• _TEXT BLOCK_:
This Article From Issue
July-August 1998
Volume 86, Number 4
DOI: 10.1511/1998.31.0
Redeeming Culture: American Religion in an Age of Science. James Gilbert. viii + 407 pp. University of Chicago Press, 1997. $28.95.
More than 80 years ago, Bryn Mawr psychologist James Leuba surveyed American scientists and found that about 42 percent believed in a God who answers prayer, whereas the same percentage did not; another 17 percent defined themselves as agnostics. Leuba predicted that unbelief would increase in all corners of American society as education became more widely available. Yet when his survey was repeated recently by Edward Larson and Larry Witham and reported in Nature, the results were nearly the same. Further, as other studies have shown, religion in America today seems surprisingly robust even after a century of scientific advances, a phenomenon that has many historians and social scientists searching for explanations.
James Gilbert is one such historian. In Redeeming Culture, he tries to explain the almost astonishing variety of creative, apparently satisfying ways religious beliefs have integrated with scientific ideas. This has been possible, he tells us, because "neither science nor religion has had a stable and permanent definition in American culture. They continually shift in meaning and in their relation to each other."
Gilbert starts with William Jennings Bryan, who representated an older way of understanding scientific knowledge that eschewed speculative hypotheses (such as evolution) and that saw science and religion as ways of glorifying God. Bryan's "greatest mistake" was to assume that scientists still held this view by the 1920s. Because it was still part of the popular conception of science, however, his actions leading up the Scopes trial "revealed a fault line between popular and professional science."

• _PROBLEMS TO WORK ON_:
A – According to the book review, what share of American scientists in James Leuba's survey believed in a God who answers prayer?
B – Write a continuation of the book review on science and American religion, picking up after its final sentence.

• _RECORDS_:
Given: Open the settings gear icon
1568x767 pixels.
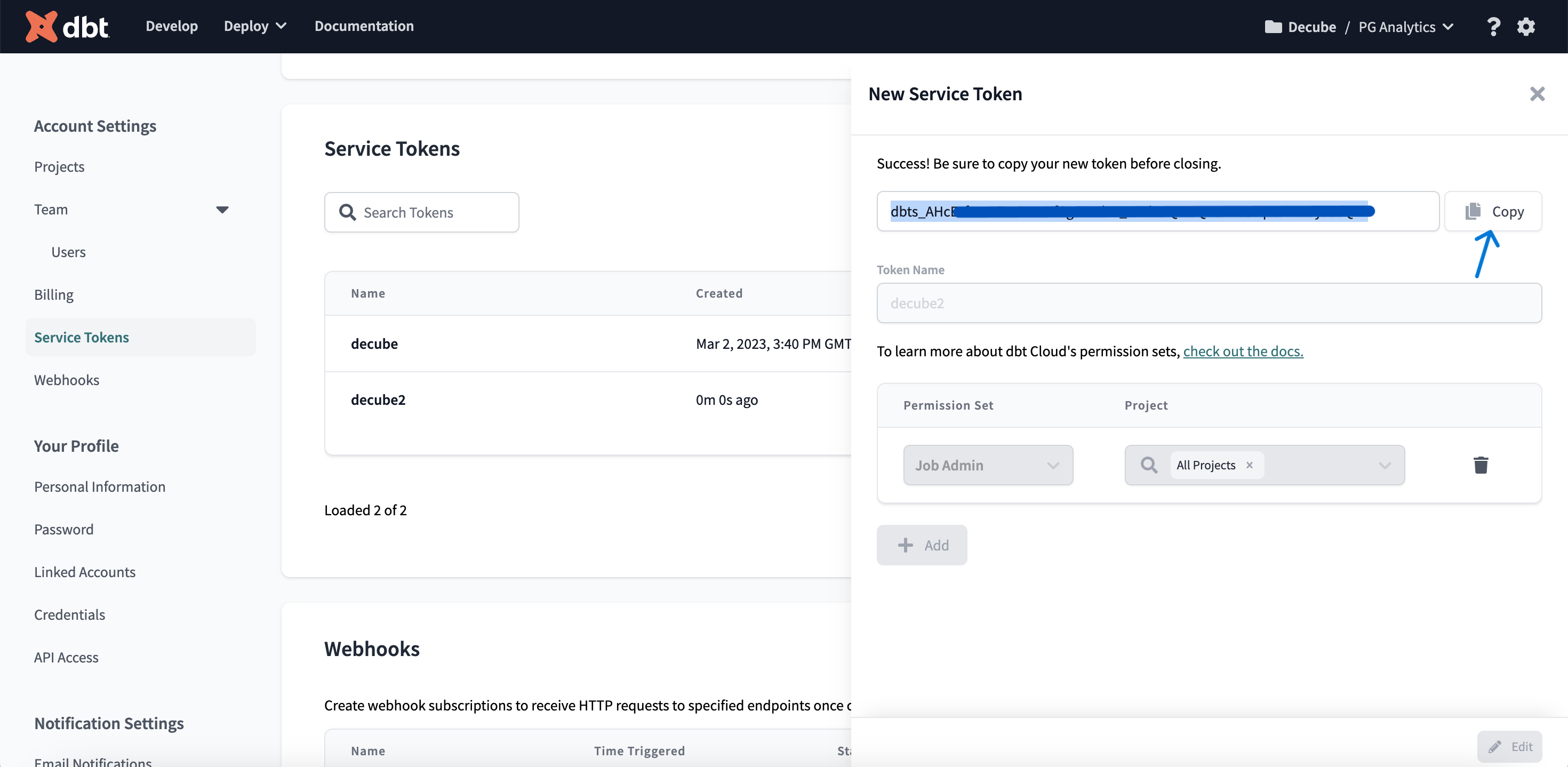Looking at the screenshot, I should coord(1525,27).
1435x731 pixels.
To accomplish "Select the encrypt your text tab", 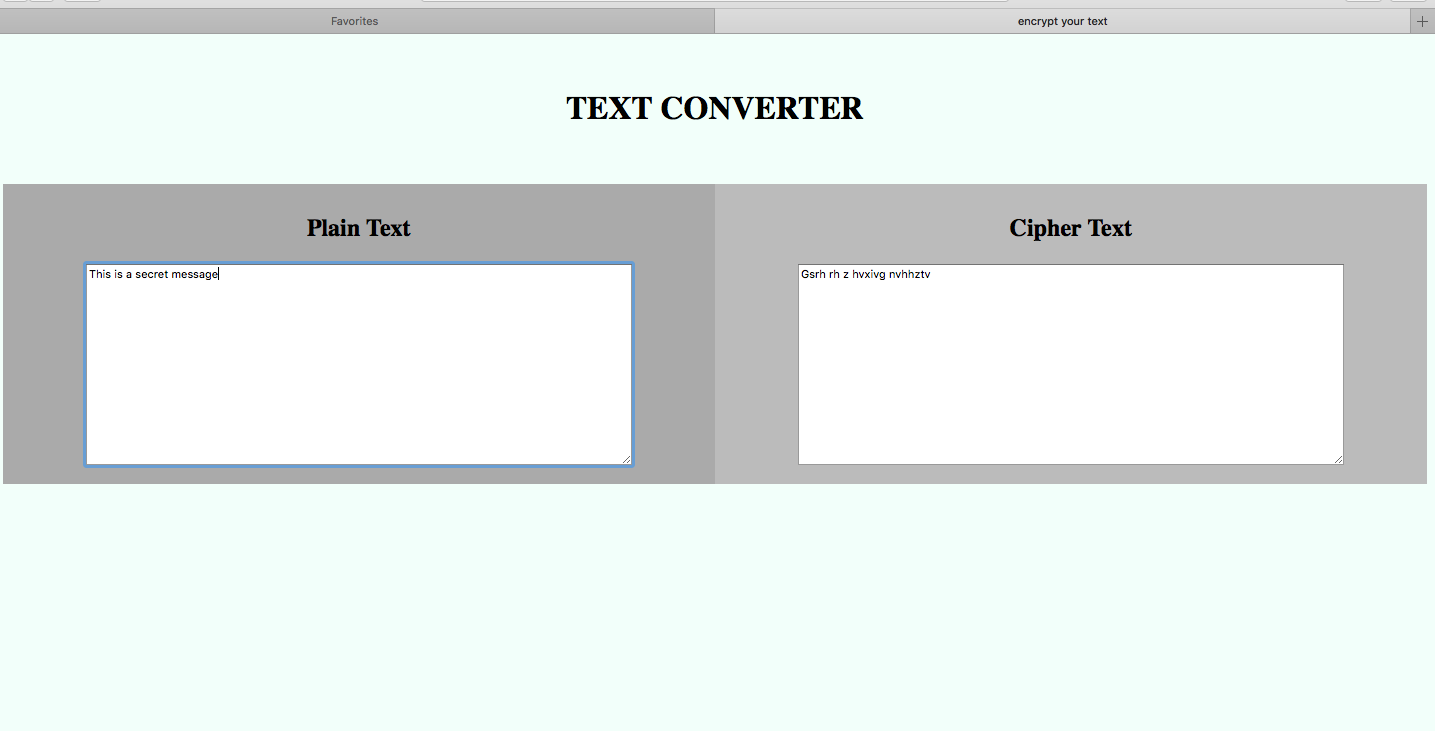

• _OUTPUTS FOR THE TASKS_:
A – About 42 percent.

B –
Gilbert explores movements along this fault during and since World War II, which he sees as a crucial event because the atomic bomb and the abuses of science in Germany and the Soviet Union greatly increased the public visibility of science and forced scientists to negotiate their political image. He also illustrates in detail ways that science has been popularized in America, reflecting the religious diversity of the citizenry. Some of the most interesting episodes include Rabbi Louis Finkelstein's eclectic Conference on Science, Philosophy, and Religion in Their Relation to the Democratic Way of Life, with which astronomer Harlow Shapley was heavily involved; the technically superb film series, Sermons from Science, produced by an arm of the Moody Bible Institute and widely used by the armed forces; the early history of the American Scientific Affiliation, an organization devoted to reconciling science with evangelical theology that has become a major player in contemporary discussions of religion and science; and four television programs produced for Bell Laboratories by Hollywood legend Frank Capra, a devout Catholic.
Providing recent examples of the interaction between religion and science, Gilbert compares the Society for the Scientific Study of Religion (founded 1949) with the Religious Research Association (1951), organizations with substantially overlapping membership but quite different agendas, the former oriented toward academic sociology and the latter toward serving churches. An influential member of both, Ralph Wendell Burhoe, joined with Shapley in 1954 to found the Institute on Religion in an Age of Science (publisher of the journal Zygon). As Gilbert shows, IRAS's efforts to create a pantheistic religion based on modern cosmology and evolution "lacked the immediacy and spiritualism of contemporary American religious culture."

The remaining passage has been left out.